Despite its eye-popping amount, the “sale” wasn’t money laundering, a bug, or an exploit. As described aptly by Artnet, it was “simply crypto traders trading as they do.” Instead of being an art sale, it was more akin to a prank.
For CryptoPunk #9998, the seller and buyer were the same person. Traditionally, this is known as a “wash trade,” where the market is somewhat tricked into believing that an item is higher value than it actually is. You’re not supposed to do it, obviously.
As for where the money came from: the funds were taken from a “flash loan.” This is a popular practice in decentralized finance (DeFi), where users can take a loan for the duration of a single transaction.
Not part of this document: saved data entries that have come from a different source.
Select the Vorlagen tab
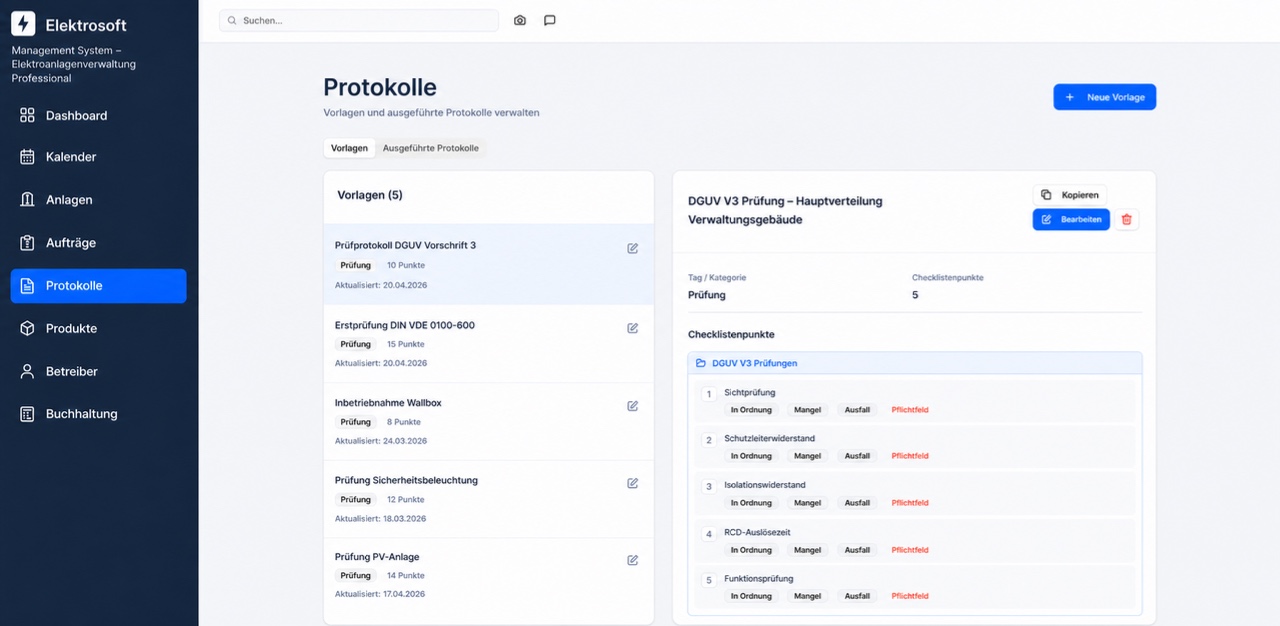The height and width of the screenshot is (626, 1280). (x=349, y=148)
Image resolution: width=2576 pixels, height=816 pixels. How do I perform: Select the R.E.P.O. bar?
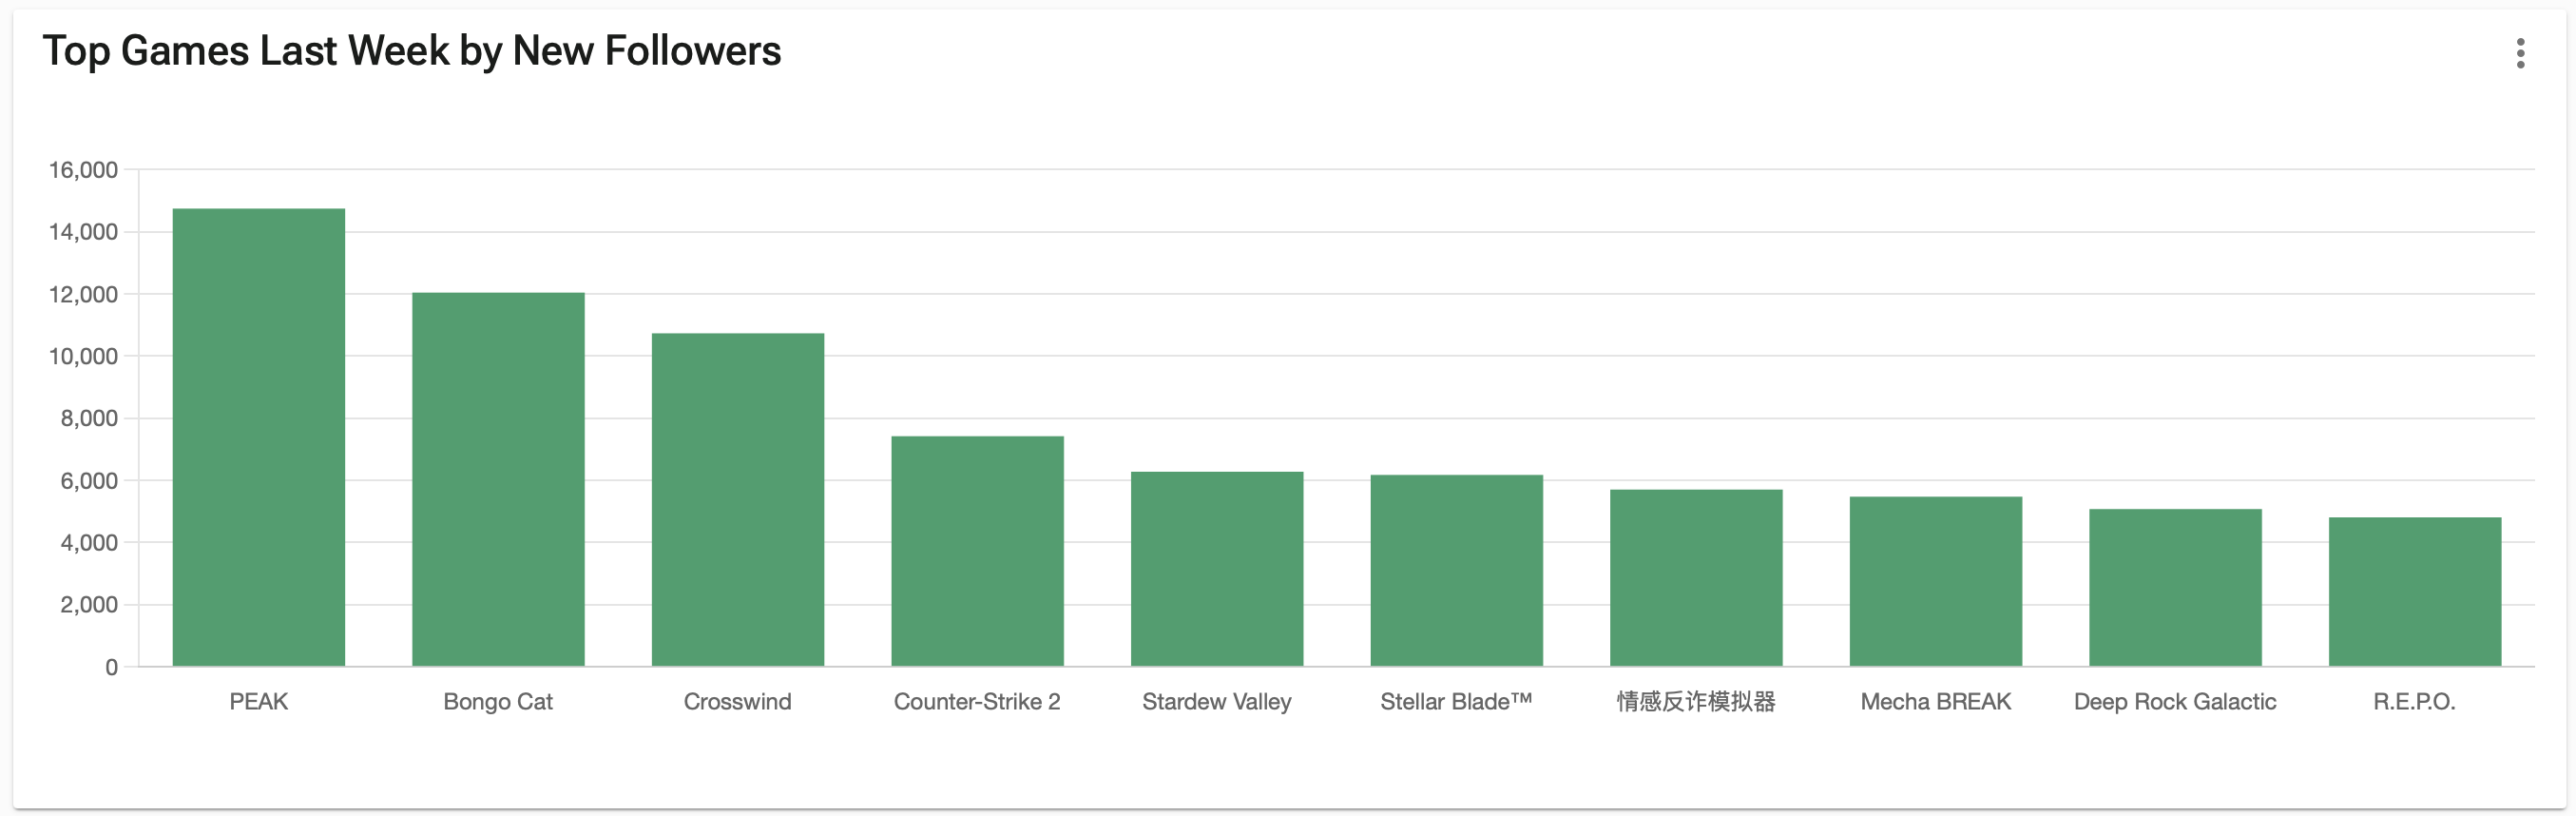(x=2414, y=591)
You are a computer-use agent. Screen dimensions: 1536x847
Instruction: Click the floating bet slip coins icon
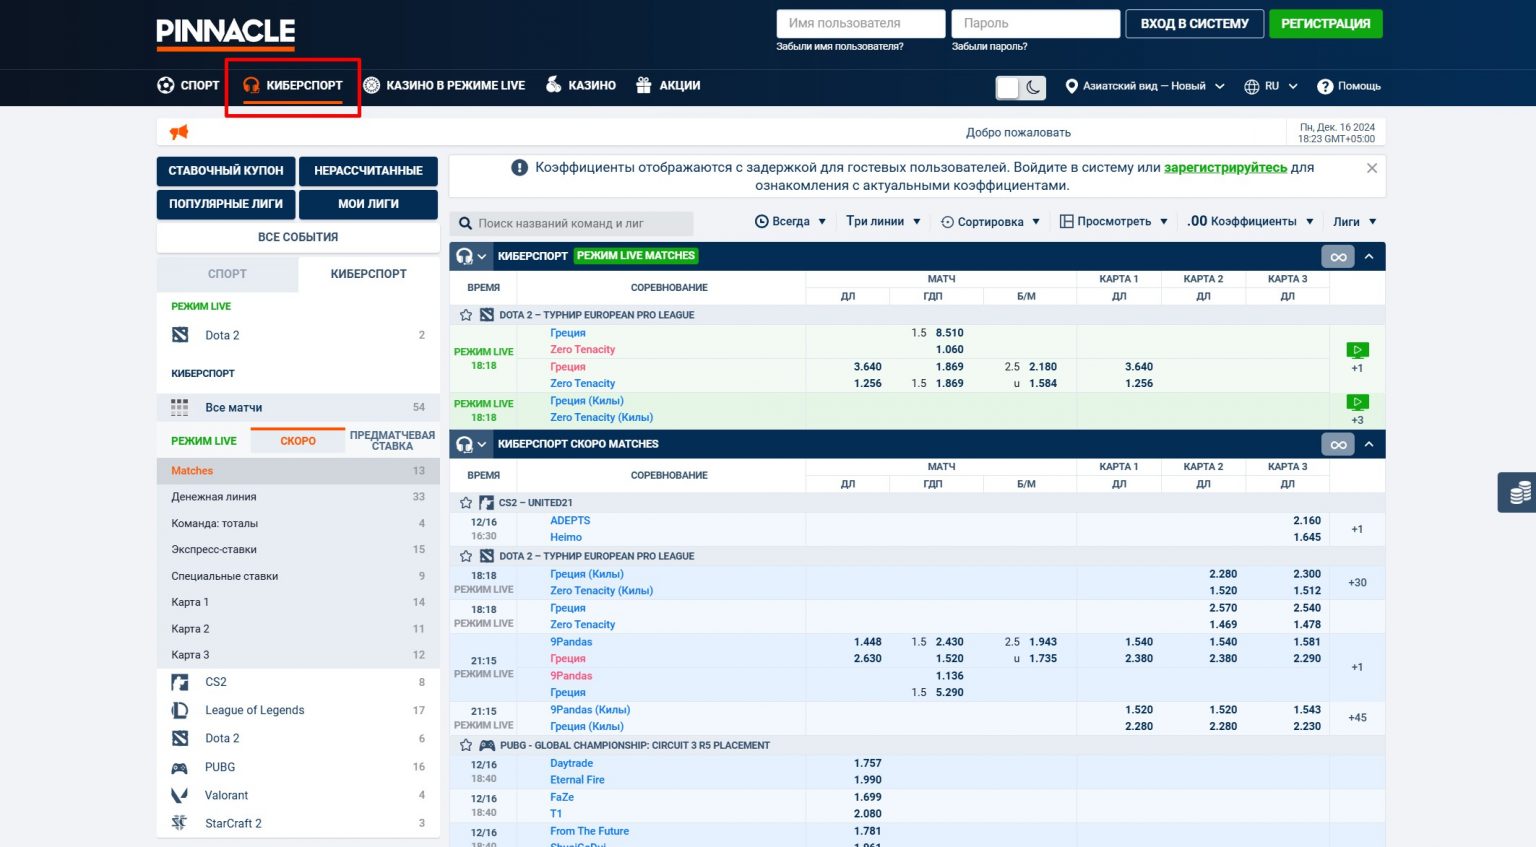(x=1519, y=492)

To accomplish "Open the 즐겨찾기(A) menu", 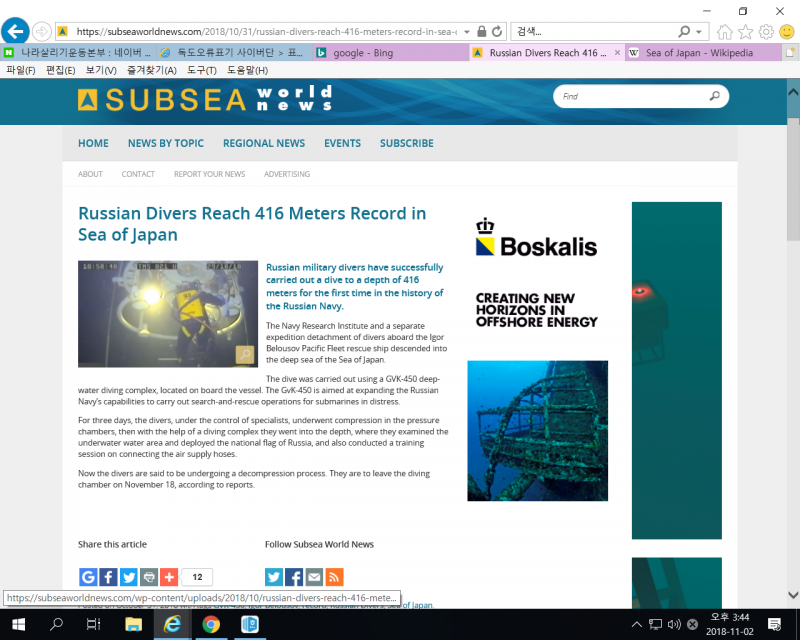I will coord(152,70).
Simply put: the funds are borrowed, a transaction is constructed, and the loan is paid back at the end of it. The contract, based in the blockchain, checks if the “loan” has been returned. If it hasn’t, the transaction is reversed, and the funds are returned to the lender.
“Flash loans only exist for manipulative purposes,” Nicholas Weaver, a researcher at the International Computer Science Institute in Berkeley, explains to Artnet. “The primary usage is to provide enough money to launch an exploit, but doing wash-trading seems like a perfectly cromulent use as well.”
So, the process for #9998 went a little like this.
The seller “sold” the NFT from one Ethereum address to another “buying” address, who had secured the 124,457 Ether from three sources in a flash loan. The selling address immediately sent the funds back, who paid off the loans. That’s the money sorted.
Then, the buying address—the “new owner”—put the NFT back up for sale, now that it was recorded that it had been sold for that inconceivable amount, and making it appear highly popular and in huge demand.
Larva Labs has since debunked this sale, even crossing it off on the Punk’s listing, meaning that it doesn’t count. The developers also provided a link to a tweet that explains the scenario as a disclaimer.
PSA: This transaction (and a number of others) are not a bug or an exploit, they are being done with “Flash Loans” (https://t.co/Q5bDL1QkWP). In a nutshell, someone bought this punk from themself with borrowed money and repaid the loan in the same transaction. 1/2 https://t.co/EgS7aiga3j
— Larva Labs (@larvalabs) October 29, 2021
It’s not known who the person behind this transaction is, and their motives are also a large question mark. But at the end of it all, they didn’t gain any profit from the sale, and it actually cost them around US$800 in transaction fees, according to Artnet. So it doesn’t seem like they managed to get anything done, except…
Perhaps, however, the aim of making the Punk more valuable has come to fruition. Before this incident, it was just another 8-bit piece of art part of the project. But now, #9998 is on the forefront of all of our minds, and currently costs US$1 billion to (genuinely) buy. Yup. Have fun with that one.